## Do this
Turn these lines into a Markdown table with the columns Number and Record line, numbering each row and leaving out blank lines.

[Dataset items]
::::::::

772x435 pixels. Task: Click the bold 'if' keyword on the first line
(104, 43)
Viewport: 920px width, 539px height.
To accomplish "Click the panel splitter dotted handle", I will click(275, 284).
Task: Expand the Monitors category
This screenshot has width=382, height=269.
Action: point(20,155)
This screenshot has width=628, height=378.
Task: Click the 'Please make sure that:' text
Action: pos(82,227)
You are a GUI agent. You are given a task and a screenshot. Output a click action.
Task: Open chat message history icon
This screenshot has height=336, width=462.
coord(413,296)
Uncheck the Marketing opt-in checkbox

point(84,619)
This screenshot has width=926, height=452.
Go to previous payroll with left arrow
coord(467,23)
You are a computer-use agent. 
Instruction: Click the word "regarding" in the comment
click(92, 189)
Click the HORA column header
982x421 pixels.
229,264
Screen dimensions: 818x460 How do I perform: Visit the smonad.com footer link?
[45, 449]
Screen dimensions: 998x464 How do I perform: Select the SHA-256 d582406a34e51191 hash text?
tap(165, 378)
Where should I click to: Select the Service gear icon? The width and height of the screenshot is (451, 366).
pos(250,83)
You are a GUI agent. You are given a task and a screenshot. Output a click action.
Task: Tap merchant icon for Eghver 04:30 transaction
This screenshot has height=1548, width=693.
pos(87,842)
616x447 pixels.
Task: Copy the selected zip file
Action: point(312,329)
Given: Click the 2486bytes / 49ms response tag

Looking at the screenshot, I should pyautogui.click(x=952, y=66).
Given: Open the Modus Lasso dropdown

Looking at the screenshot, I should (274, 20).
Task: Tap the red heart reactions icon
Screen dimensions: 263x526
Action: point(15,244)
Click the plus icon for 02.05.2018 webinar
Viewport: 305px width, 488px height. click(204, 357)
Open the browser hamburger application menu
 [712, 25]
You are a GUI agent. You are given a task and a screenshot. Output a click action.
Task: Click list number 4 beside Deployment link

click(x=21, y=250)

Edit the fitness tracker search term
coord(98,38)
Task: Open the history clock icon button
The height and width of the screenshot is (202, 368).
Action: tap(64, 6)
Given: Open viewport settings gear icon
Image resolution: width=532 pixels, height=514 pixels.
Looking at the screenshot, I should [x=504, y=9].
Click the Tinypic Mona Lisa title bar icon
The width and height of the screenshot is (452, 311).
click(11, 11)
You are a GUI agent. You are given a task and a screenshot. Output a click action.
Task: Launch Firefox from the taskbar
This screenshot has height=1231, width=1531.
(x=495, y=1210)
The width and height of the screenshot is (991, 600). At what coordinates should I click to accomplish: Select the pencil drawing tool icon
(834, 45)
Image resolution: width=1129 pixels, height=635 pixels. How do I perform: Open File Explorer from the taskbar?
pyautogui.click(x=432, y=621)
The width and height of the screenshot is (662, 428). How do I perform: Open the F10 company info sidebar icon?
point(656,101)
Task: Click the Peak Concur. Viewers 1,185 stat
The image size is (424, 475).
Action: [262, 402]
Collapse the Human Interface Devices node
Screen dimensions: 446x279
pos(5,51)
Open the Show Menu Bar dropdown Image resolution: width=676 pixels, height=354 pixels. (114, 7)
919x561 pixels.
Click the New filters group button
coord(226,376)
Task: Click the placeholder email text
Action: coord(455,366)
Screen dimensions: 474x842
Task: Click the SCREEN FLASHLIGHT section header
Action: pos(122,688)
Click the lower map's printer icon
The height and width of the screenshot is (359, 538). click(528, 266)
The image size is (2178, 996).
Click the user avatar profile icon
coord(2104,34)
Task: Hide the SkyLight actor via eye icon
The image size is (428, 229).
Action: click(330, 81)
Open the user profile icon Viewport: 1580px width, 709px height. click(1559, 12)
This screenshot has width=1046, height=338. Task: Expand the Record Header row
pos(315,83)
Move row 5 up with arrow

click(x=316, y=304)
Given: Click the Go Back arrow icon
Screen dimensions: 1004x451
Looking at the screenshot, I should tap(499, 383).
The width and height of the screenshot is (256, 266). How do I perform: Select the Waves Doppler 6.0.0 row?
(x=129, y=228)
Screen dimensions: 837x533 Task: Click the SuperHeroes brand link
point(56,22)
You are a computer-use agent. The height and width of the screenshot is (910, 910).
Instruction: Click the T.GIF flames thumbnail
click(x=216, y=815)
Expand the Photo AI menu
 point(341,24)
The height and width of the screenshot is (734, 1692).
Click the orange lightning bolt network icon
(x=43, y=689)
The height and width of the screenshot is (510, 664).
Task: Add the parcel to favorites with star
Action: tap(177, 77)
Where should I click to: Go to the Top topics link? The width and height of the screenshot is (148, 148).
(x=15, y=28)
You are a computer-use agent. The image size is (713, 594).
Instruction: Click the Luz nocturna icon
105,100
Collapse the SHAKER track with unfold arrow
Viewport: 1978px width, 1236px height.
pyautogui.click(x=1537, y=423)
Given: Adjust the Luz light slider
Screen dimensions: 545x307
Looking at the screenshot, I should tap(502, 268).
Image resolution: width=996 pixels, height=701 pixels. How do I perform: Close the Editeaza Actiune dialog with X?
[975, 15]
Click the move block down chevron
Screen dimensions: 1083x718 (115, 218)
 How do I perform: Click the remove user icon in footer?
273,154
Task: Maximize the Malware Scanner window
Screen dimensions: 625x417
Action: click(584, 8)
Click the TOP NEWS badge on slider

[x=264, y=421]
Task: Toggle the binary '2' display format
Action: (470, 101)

::::::::

## Response to this exercise
| Number | Record line |
|---|---|
| 1 | 772x435 pixels. Task: Click the bold 'if' keyword on the first line |
| 2 | (104, 43) |
| 3 | Viewport: 920px width, 539px height. |
| 4 | To accomplish "Click the panel splitter dotted handle", I will click(275, 284). |
| 5 | Task: Expand the Monitors category |
| 6 | This screenshot has width=382, height=269. |
| 7 | Action: point(20,155) |
| 8 | This screenshot has width=628, height=378. |
| 9 | Task: Click the 'Please make sure that:' text |
| 10 | Action: pos(82,227) |
| 11 | You are a GUI agent. You are given a task and a screenshot. Output a click action. |
| 12 | Task: Open chat message history icon |
| 13 | This screenshot has height=336, width=462. |
| 14 | coord(413,296) |
| 15 | Uncheck the Marketing opt-in checkbox |
| 16 | point(84,619) |
| 17 | This screenshot has width=926, height=452. |
| 18 | Go to previous payroll with left arrow |
| 19 | coord(467,23) |
| 20 | You are a computer-use agent.  |
| 21 | Instruction: Click the word "regarding" in the comment |
| 22 | click(92, 189) |
| 23 | Click the HORA column header |
| 24 | 982x421 pixels. |
| 25 | 229,264 |
| 26 | Screen dimensions: 818x460 How do I perform: Visit the smonad.com footer link? |
| 27 | [45, 449] |
| 28 | Screen dimensions: 998x464 How do I perform: Select the SHA-256 d582406a34e51191 hash text? |
| 29 | tap(165, 378) |
| 30 | Where should I click to: Select the Service gear icon? The width and height of the screenshot is (451, 366). |
| 31 | pos(250,83) |
| 32 | You are a GUI agent. You are given a task and a screenshot. Output a click action. |
| 33 | Task: Tap merchant icon for Eghver 04:30 transaction |
| 34 | This screenshot has height=1548, width=693. |
| 35 | pos(87,842) |
| 36 | 616x447 pixels. |
| 37 | Task: Copy the selected zip file |
| 38 | Action: point(312,329) |
| 39 | Given: Click the 2486bytes / 49ms response tag |
| 40 | Looking at the screenshot, I should pyautogui.click(x=952, y=66). |
| 41 | Given: Open the Modus Lasso dropdown |
| 42 | Looking at the screenshot, I should (274, 20). |
| 43 | Task: Tap the red heart reactions icon |
| 44 | Screen dimensions: 263x526 |
| 45 | Action: point(15,244) |
| 46 | Click the plus icon for 02.05.2018 webinar |
| 47 | Viewport: 305px width, 488px height. click(204, 357) |
| 48 | Open the browser hamburger application menu |
| 49 |  [712, 25] |
| 50 | You are a GUI agent. You are given a task and a screenshot. Output a click action. |
| 51 | Task: Click list number 4 beside Deployment link |
| 52 | click(x=21, y=250) |
| 53 | Edit the fitness tracker search term |
| 54 | coord(98,38) |
| 55 | Task: Open the history clock icon button |
| 56 | The height and width of the screenshot is (202, 368). |
| 57 | Action: tap(64, 6) |
| 58 | Given: Open viewport settings gear icon |
| 59 | Image resolution: width=532 pixels, height=514 pixels. |
| 60 | Looking at the screenshot, I should [x=504, y=9]. |
| 61 | Click the Tinypic Mona Lisa title bar icon |
| 62 | The width and height of the screenshot is (452, 311). |
| 63 | click(11, 11) |
| 64 | You are a GUI agent. You are given a task and a screenshot. Output a click action. |
| 65 | Task: Launch Firefox from the taskbar |
| 66 | This screenshot has height=1231, width=1531. |
| 67 | (x=495, y=1210) |
| 68 | The width and height of the screenshot is (991, 600). At what coordinates should I click to accomplish: Select the pencil drawing tool icon |
| 69 | (834, 45) |
| 70 | Image resolution: width=1129 pixels, height=635 pixels. How do I perform: Open File Explorer from the taskbar? |
| 71 | pyautogui.click(x=432, y=621) |
| 72 | The width and height of the screenshot is (662, 428). How do I perform: Open the F10 company info sidebar icon? |
| 73 | point(656,101) |
| 74 | Task: Click the Peak Concur. Viewers 1,185 stat |
| 75 | The image size is (424, 475). |
| 76 | Action: [262, 402] |
| 77 | Collapse the Human Interface Devices node |
| 78 | Screen dimensions: 446x279 |
| 79 | pos(5,51) |
| 80 | Open the Show Menu Bar dropdown Image resolution: width=676 pixels, height=354 pixels. (114, 7) |
| 81 | 919x561 pixels. |
| 82 | Click the New filters group button |
| 83 | coord(226,376) |
| 84 | Task: Click the placeholder email text |
| 85 | Action: coord(455,366) |
| 86 | Screen dimensions: 474x842 |
| 87 | Task: Click the SCREEN FLASHLIGHT section header |
| 88 | Action: pos(122,688) |
| 89 | Click the lower map's printer icon |
| 90 | The height and width of the screenshot is (359, 538). click(528, 266) |
| 91 | The image size is (2178, 996). |
| 92 | Click the user avatar profile icon |
| 93 | coord(2104,34) |
| 94 | Task: Hide the SkyLight actor via eye icon |
| 95 | The image size is (428, 229). |
| 96 | Action: click(330, 81) |
| 97 | Open the user profile icon Viewport: 1580px width, 709px height. click(1559, 12) |
| 98 | This screenshot has width=1046, height=338. Task: Expand the Record Header row |
| 99 | pos(315,83) |
| 100 | Move row 5 up with arrow |
| 101 | click(x=316, y=304) |
| 102 | Given: Click the Go Back arrow icon |
| 103 | Screen dimensions: 1004x451 |
| 104 | Looking at the screenshot, I should tap(499, 383). |
| 105 | The width and height of the screenshot is (256, 266). How do I perform: Select the Waves Doppler 6.0.0 row? |
| 106 | (x=129, y=228) |
| 107 | Screen dimensions: 837x533 Task: Click the SuperHeroes brand link |
| 108 | point(56,22) |
| 109 | You are a computer-use agent. The height and width of the screenshot is (910, 910). |
| 110 | Instruction: Click the T.GIF flames thumbnail |
| 111 | click(x=216, y=815) |
| 112 | Expand the Photo AI menu |
| 113 |  point(341,24) |
| 114 | The height and width of the screenshot is (734, 1692). |
| 115 | Click the orange lightning bolt network icon |
| 116 | (x=43, y=689) |
| 117 | The height and width of the screenshot is (510, 664). |
| 118 | Task: Add the parcel to favorites with star |
| 119 | Action: tap(177, 77) |
| 120 | Where should I click to: Go to the Top topics link? The width and height of the screenshot is (148, 148). |
| 121 | (x=15, y=28) |
| 122 | You are a computer-use agent. The image size is (713, 594). |
| 123 | Instruction: Click the Luz nocturna icon |
| 124 | 105,100 |
| 125 | Collapse the SHAKER track with unfold arrow |
| 126 | Viewport: 1978px width, 1236px height. |
| 127 | pyautogui.click(x=1537, y=423) |
| 128 | Given: Adjust the Luz light slider |
| 129 | Screen dimensions: 545x307 |
| 130 | Looking at the screenshot, I should tap(502, 268). |
| 131 | Image resolution: width=996 pixels, height=701 pixels. How do I perform: Close the Editeaza Actiune dialog with X? |
| 132 | [975, 15] |
| 133 | Click the move block down chevron |
| 134 | Screen dimensions: 1083x718 (115, 218) |
| 135 |  How do I perform: Click the remove user icon in footer? |
| 136 | 273,154 |
| 137 | Task: Maximize the Malware Scanner window |
| 138 | Screen dimensions: 625x417 |
| 139 | Action: click(584, 8) |
| 140 | Click the TOP NEWS badge on slider |
| 141 | [x=264, y=421] |
| 142 | Task: Toggle the binary '2' display format |
| 143 | Action: (470, 101) |